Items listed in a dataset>
....
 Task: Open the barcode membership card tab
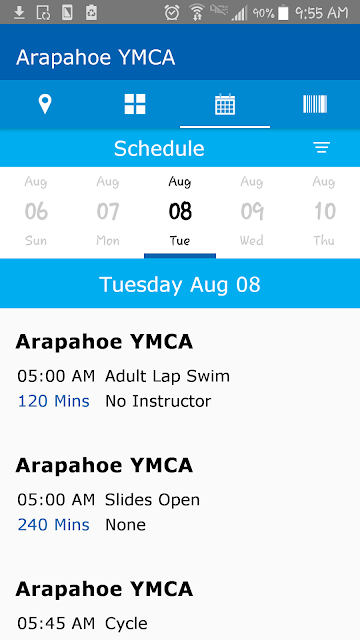(x=315, y=104)
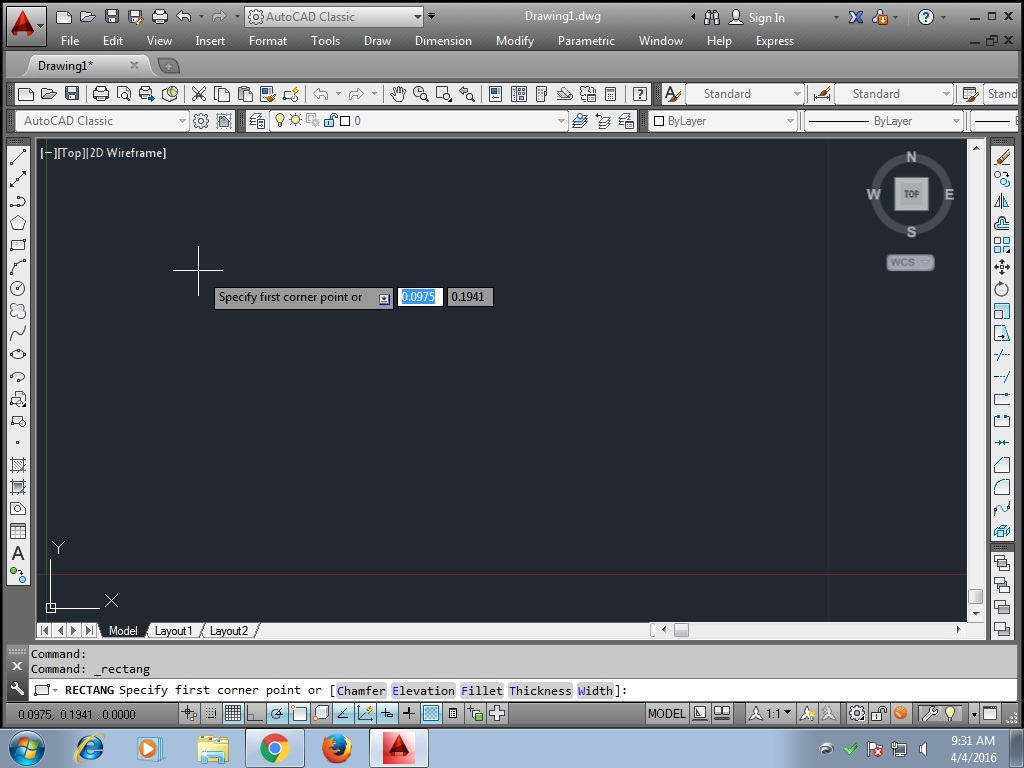Open the layer selection dropdown
The width and height of the screenshot is (1024, 768).
[560, 119]
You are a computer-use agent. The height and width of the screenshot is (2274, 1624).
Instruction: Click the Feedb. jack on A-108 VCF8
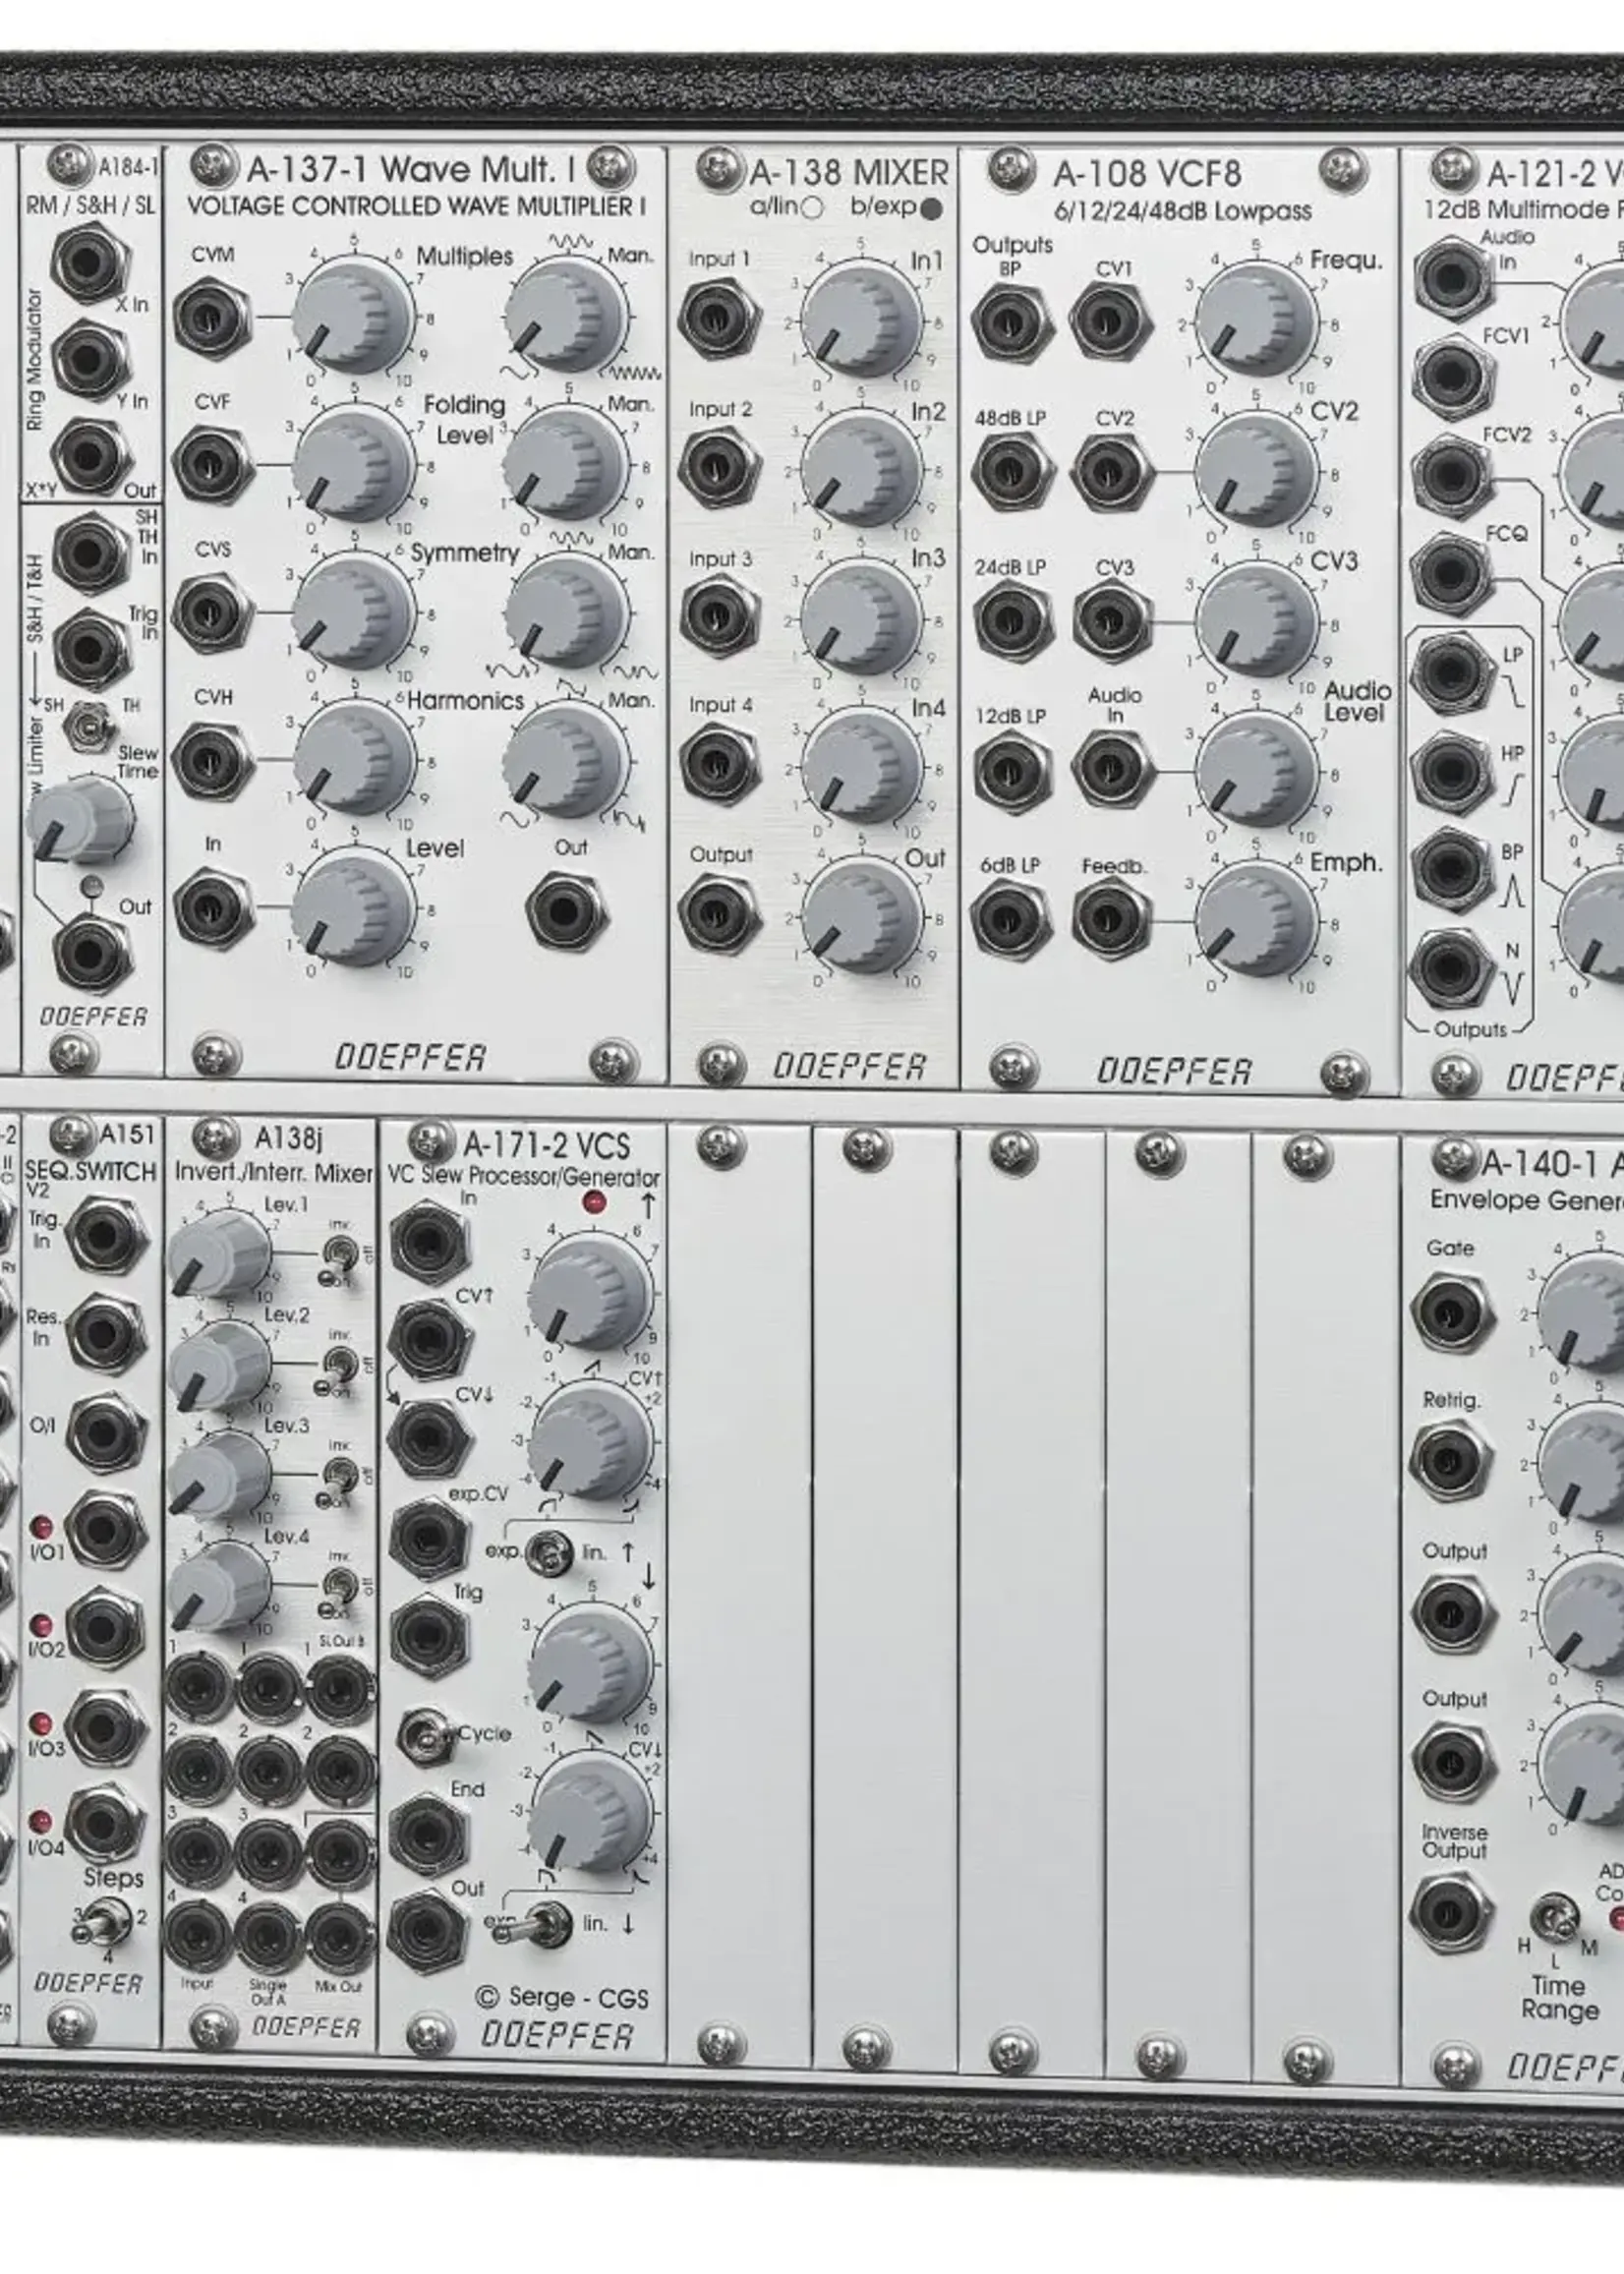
....
Exercise>
Please repeat every record above exactly, but leave out the pictures.

Solution to this problem>
 Task: Open the barcode membership card tab
(x=315, y=104)
Open the layer selection dropdown
The width and height of the screenshot is (1024, 768).
[560, 119]
You are a computer-use agent. The height and width of the screenshot is (2274, 1624).
Instruction: Click the Feedb. jack on A-108 VCF8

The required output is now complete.